All analogies are flawed, but the astonishing Russian adventure is not just an event that only matters over there. No less than in the pandemic, the response draws in many agencies.

For U.S. federal agencies, it underscores the importance of many efforts that were already underway.

For individuals, the situation has personal consequences. Retirement accounts and the cost of living are under strengthened pressure in the wrong direction. The scramble for energy and the potential for greater energy sanctions adds to inflation. And the market’s uncertainty makes Thrift Savings Plan and 401K accounts take a nauseating swoon.

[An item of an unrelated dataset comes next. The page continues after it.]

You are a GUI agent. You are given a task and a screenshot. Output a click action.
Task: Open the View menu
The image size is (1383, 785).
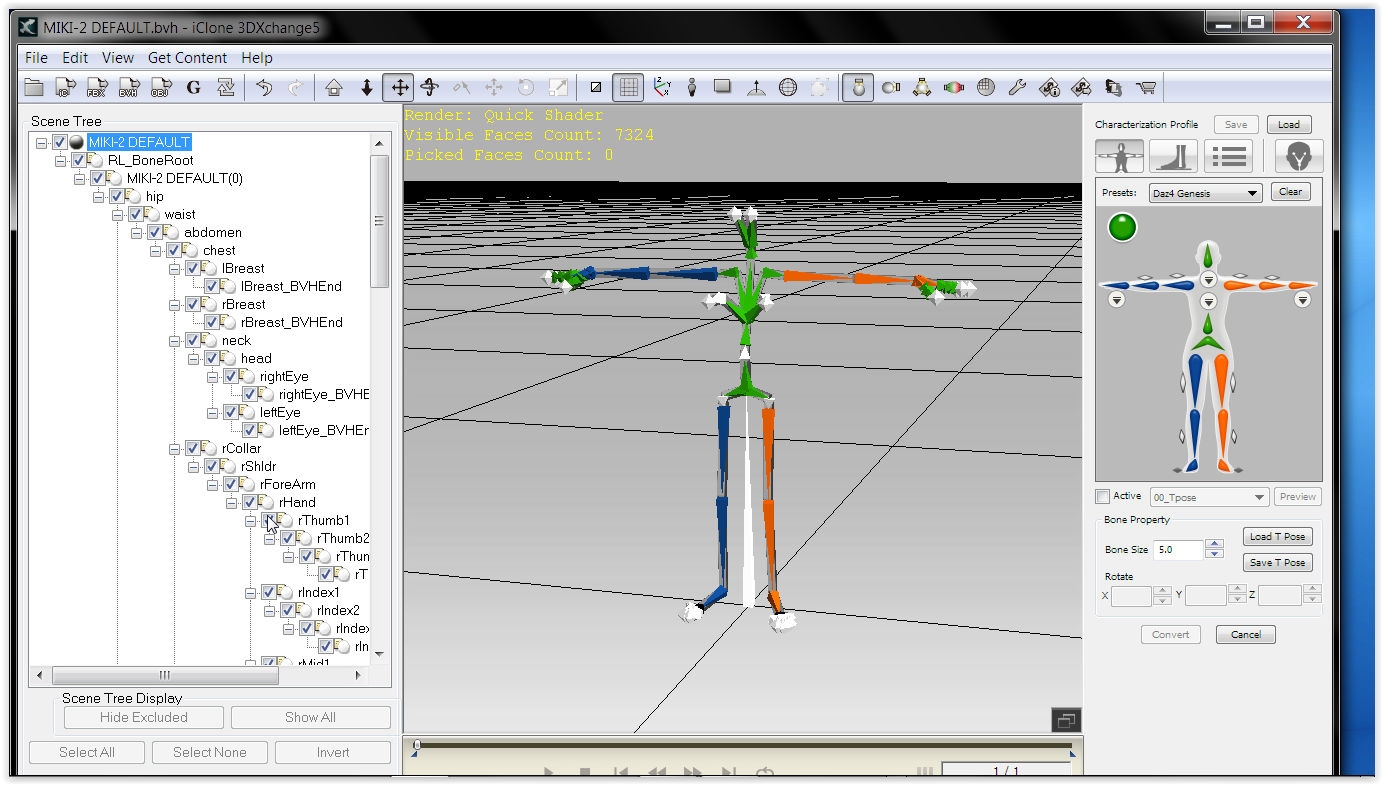117,58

Even President Joe Biden made extensive reference to oil supplies and fuel prices when he talked  yesterday afternoon.

A few parochial thoughts:

  • If anyone thought the cybersecurity imperative was slightly academic, that notion is blown away. The government has at least a dozen cybersecurity efforts going on. Check out my recent interviews with Morgan Adamski of the National Security Agency, Ian Crone of the Office of the Secretary of Defense, and Dr. Sethuraman Panchanathan, head of the National Science Foundation. Also with former feds who are still active in the market, Karen Evans and Dan Chenok. They detail four initiatives for improving cybersecurity and advanced computing. The U.S. has long known Russia is a cyber powerhouse in more ways than one. Now Russia’s kleptocratic cyber chops have advanced to supporting kinetic violence. Also check out this summary of the crucial cybersecurity research projects conducted with industry under the auspices of Mitre Corp.
  • Ditto for the armed services’ modernization plans. Each in its own way, they’re chasing faster and more streamlined procurement, more agile development and deployment of capabilities, and more connected and IT-enabled operations. Now we’re seeing the practical effects of what that can produce for a smaller nation like Russia. Analysts say only a few years ago the Russian military was a paper tiger. Notably, they’re doing what they’re doing with old platforms that have been updated.
  • Energy inflation drains budget dollars for everyone, whether for operating federal office buildings, keeping the military planes aloft, or delivering the mail. Electric delivery trucks or planes running on refined pond scum might be great ideas, but they’re decades off as a practical reality. As for federal employees — really anyone whose job has been tele-enabled — who wants to drive back and forth to work five days a week on $5 or $6 gas if you don’t have to?
  • The Dow Jones Industrial Average started in 1896 at 41. It hit 1,000 in 1972, three quarters of a century later. It  reached 10,000 in 1999, 20,000 in 2017, 30,000 near the end of 2020. It’s fallen from its 36,000 one-day peak into what analysts call correction territory. I’m reviewing things with my financial advisor, and I bet a lot of other people are too. But golly, let’s not panic by wholesale selling low and later on buying high. Some sectors will do better for now, some worse. Just be rational.

Nearly Useless Factoid

By David Thornton

Scientists studying bird bones estimate the half-life of DNA is 521 years.